LunX has potential as a therapeutic target in NSCLC based on its overexpression in NSCLC cells, its weak expression in peripheral lung tissues, its localization on the cell membrane and its ability to promote tumor development. Therefore, we proceeded to make an antibody (S-35–8) against LunX on the cell surface and demonstrate in vitro that this inhibits tumor cell proliferation and migration. The antibody slowed the growth of subcutaneous lung cancer xenografts and reduced Ki-67 staining in tumor cells, also maintained a normal condition and body weight. S-35–8 significantly inhibited tumor growth when the dose of S-35–8 up to 30 mg/kg body weight. Moreover, the antibody blocked tumor metastasis including metastatic colonization and micrometastasis formation of the entire body and improved mouse survival rate in a lung cancer xenograft model induced by tail vein injection. To evaluate the targeting of S-35–8 in vivo, we detected its distribution and found that the antibody is strong accumulation in tumor tissues but relatively weak in normal lung tissues.

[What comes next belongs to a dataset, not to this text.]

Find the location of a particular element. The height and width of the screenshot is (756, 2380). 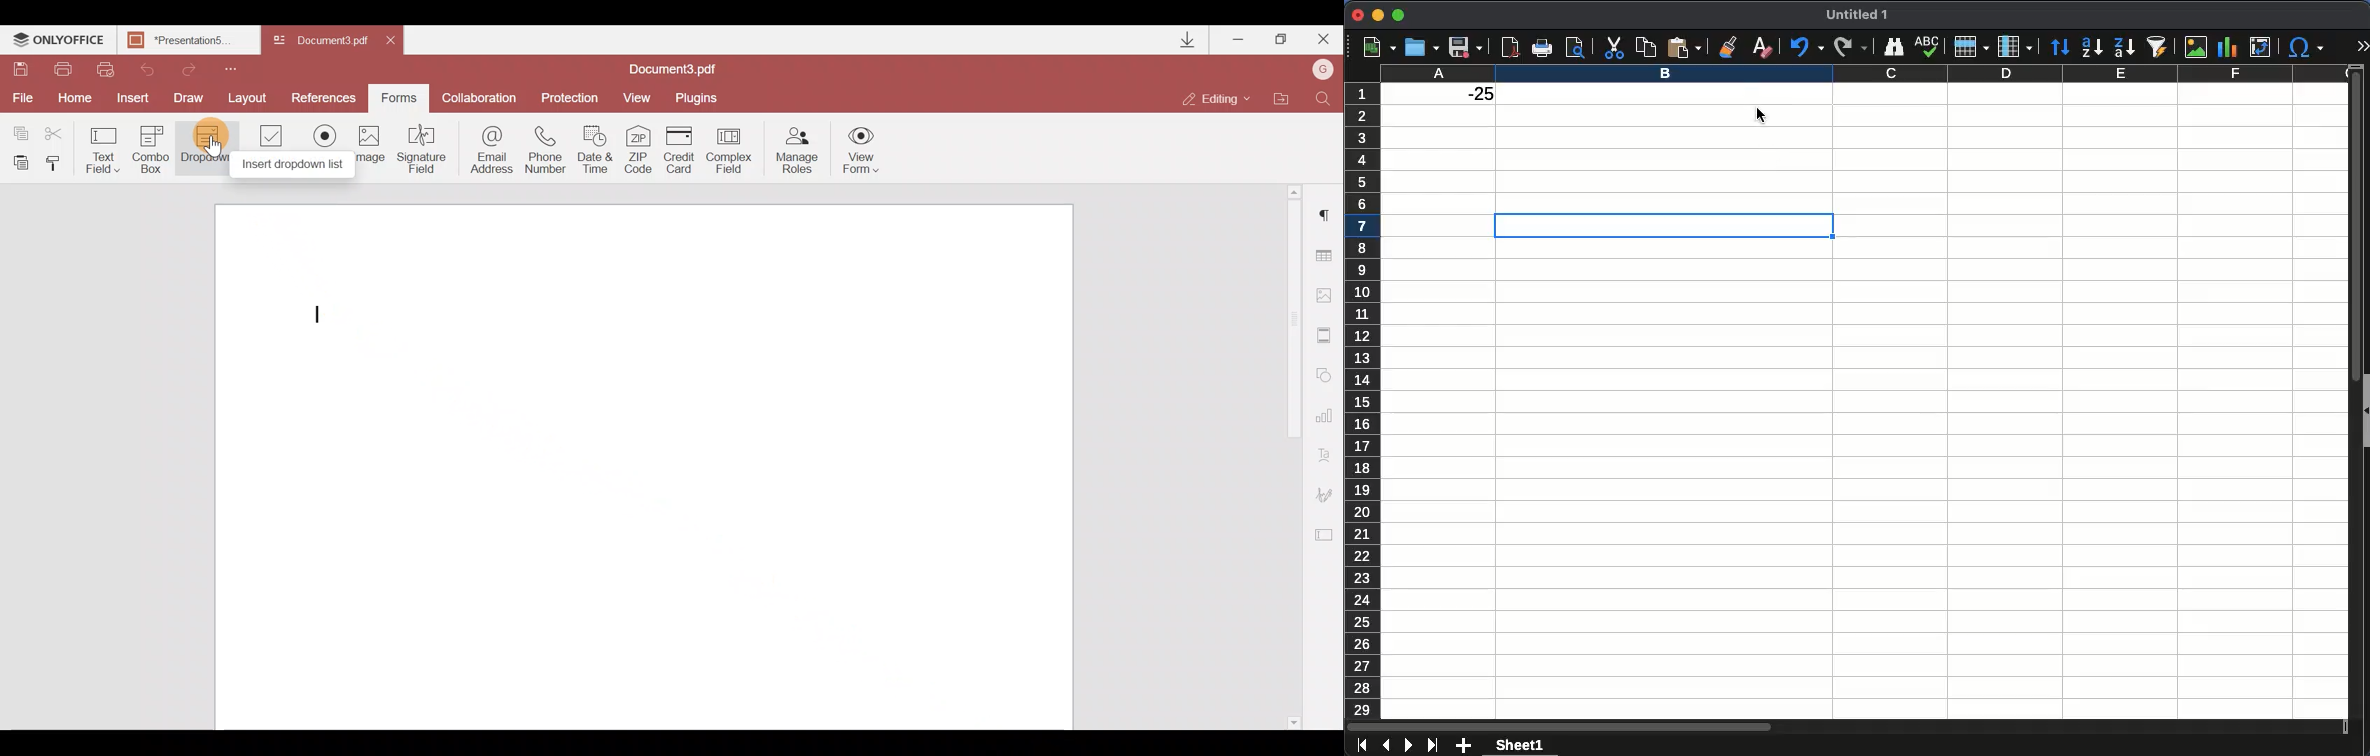

open is located at coordinates (1420, 48).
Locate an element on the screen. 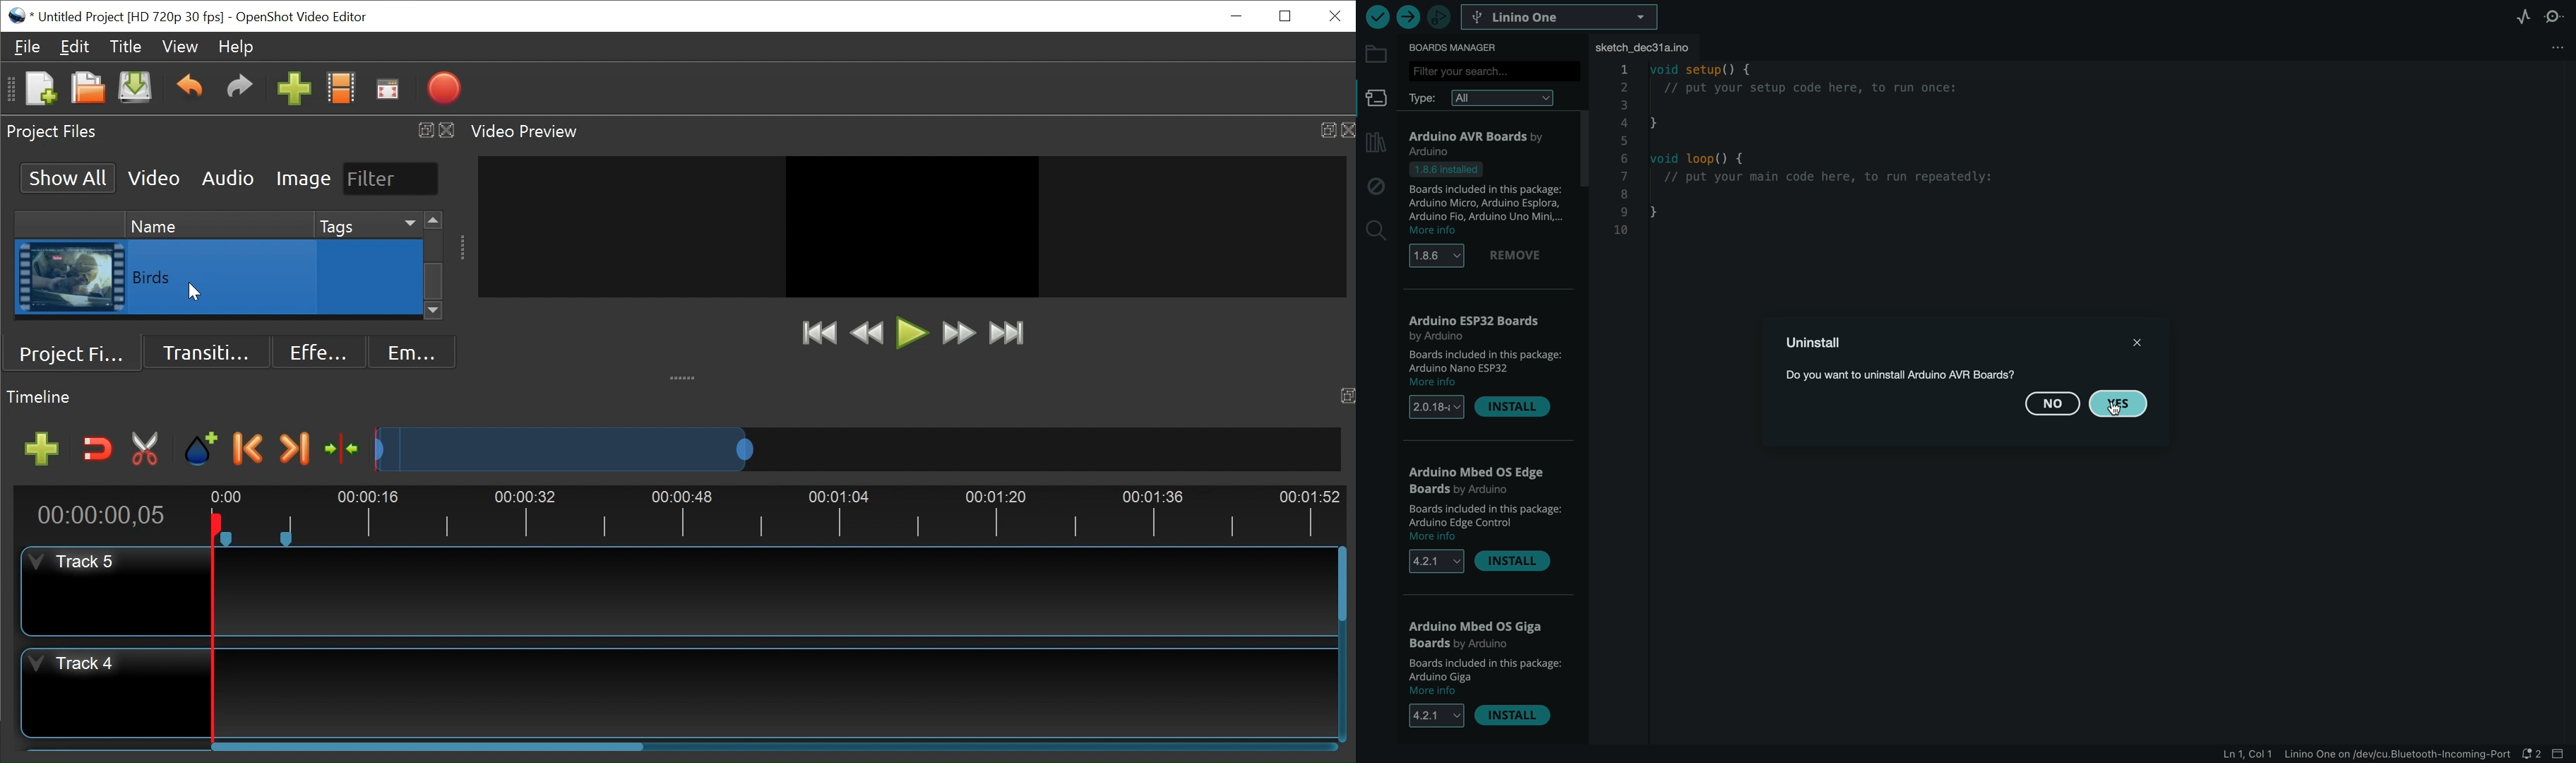 This screenshot has height=784, width=2576. Play is located at coordinates (912, 333).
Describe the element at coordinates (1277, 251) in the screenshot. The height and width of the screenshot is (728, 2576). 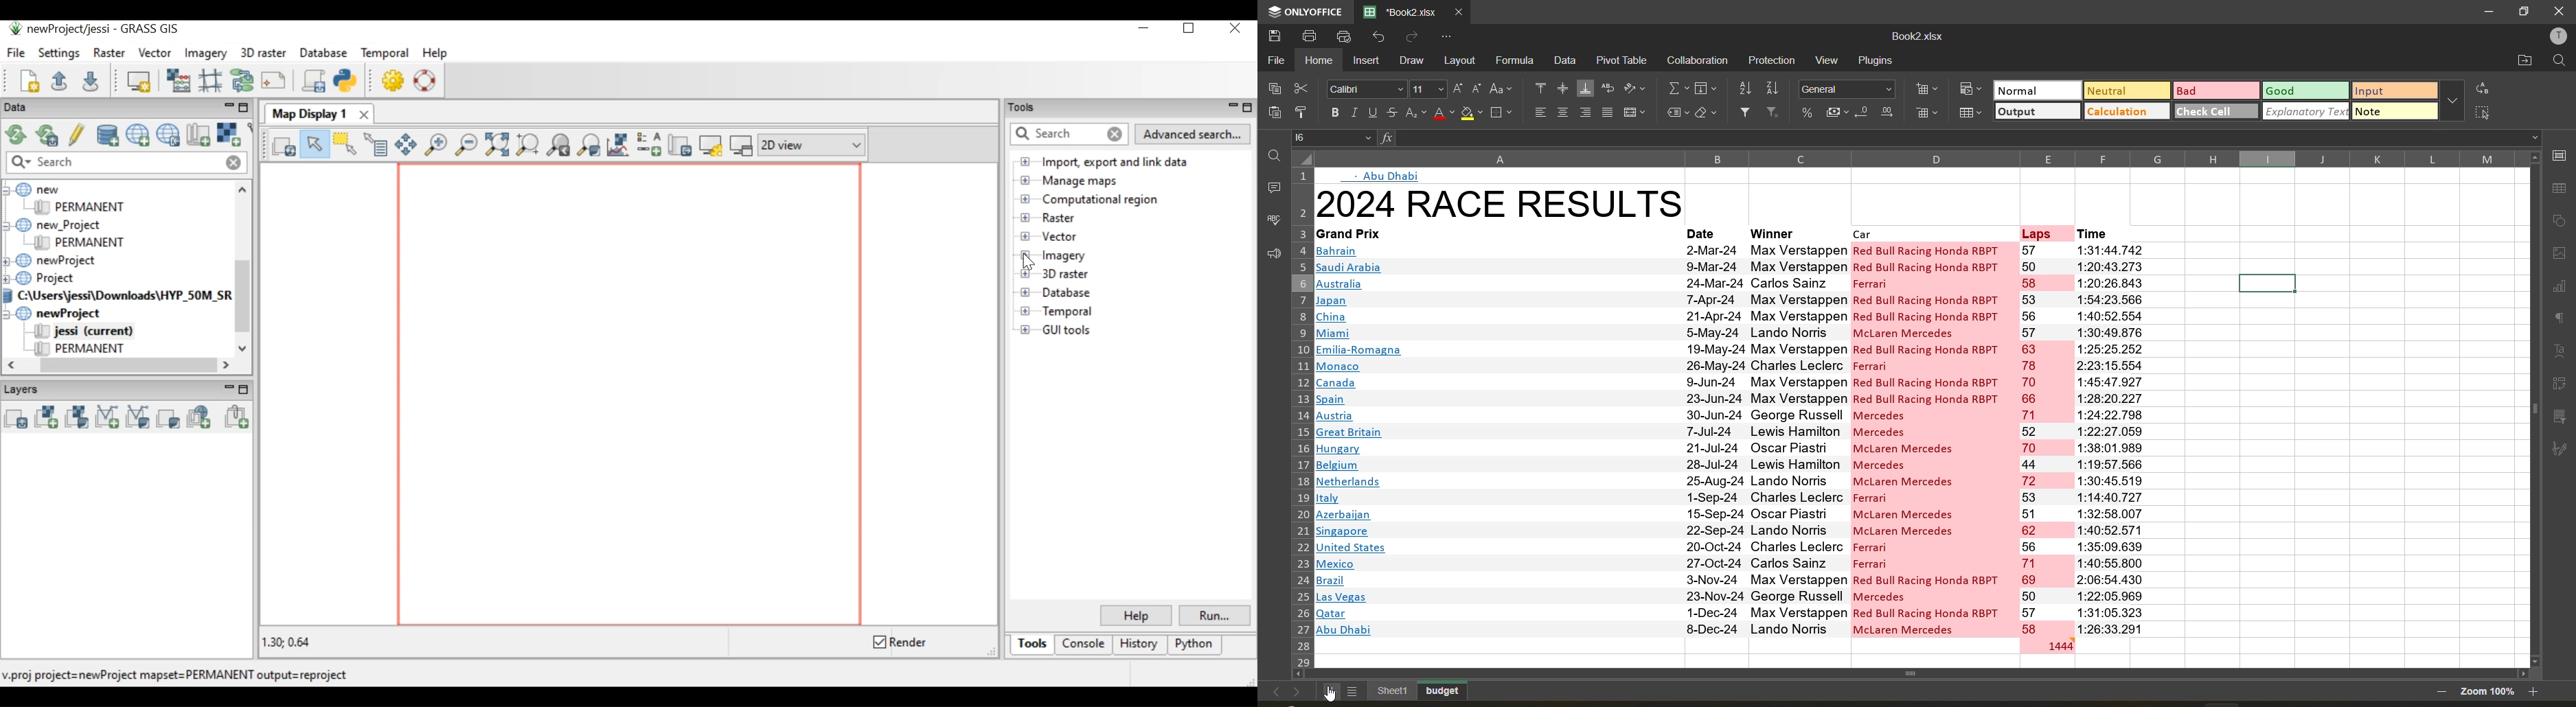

The mechanisms of anti-tumor by antibodies mainly involve direct action of the antibody and immune mediated cell killing. Our data showed that the LunX antibody inhibited lung cancer cells proliferation and migration in vitro and indicated that this antibody has anti-tumor effects by direct block or agonist. Immunoblotting analysis showed that S-35–8 treatment reduced the level of LunX and when the dose of S-35–8 increased to 160 μg/ml mL leading to complete blockage of LunX expression. So, the molecular mechanism of action of S-35–8 was performed by the abrogation of LunX signaling. Next, we found that the antibody treatment down-regulated the activation of pathways downstream of LunX, such as the 14–3–3, Erk1/2 and JNK pathways (Fig. 1). Moreover, we observed S-35–8-mediated LunX down-regulation by antigen-antibody complex endocytosis and degradation. Recently, this approach has been successfully applied to clinic, for example trastuzumab and cetuximab. To improve the antitumous effect of S-35–8, additional studies are important to modify S-35–8 and develop its usefulness in humans.

Therefore, we suggest that LunX is a novel therapeutic target in lung cancer and that the LunX therapeutic antibody S-35–8 may have considerable clinical benefit.

LunX binds to 14–3–3 and facilitates their activation by maintaining these proteins in a dephosphorylated and dimeric state, thereby contributing to the activation of pathways downstream of 14–3–3, such as the Erk1/2 and JNK pathways. As a result, LunX promotes lung cancer growth, metastasis and invasion. LunX antibody suppresses growth, metastasis and invasion of lung cancer cells by inducing LunX protein down-regulationdownregulation and blocking its downstream pathways.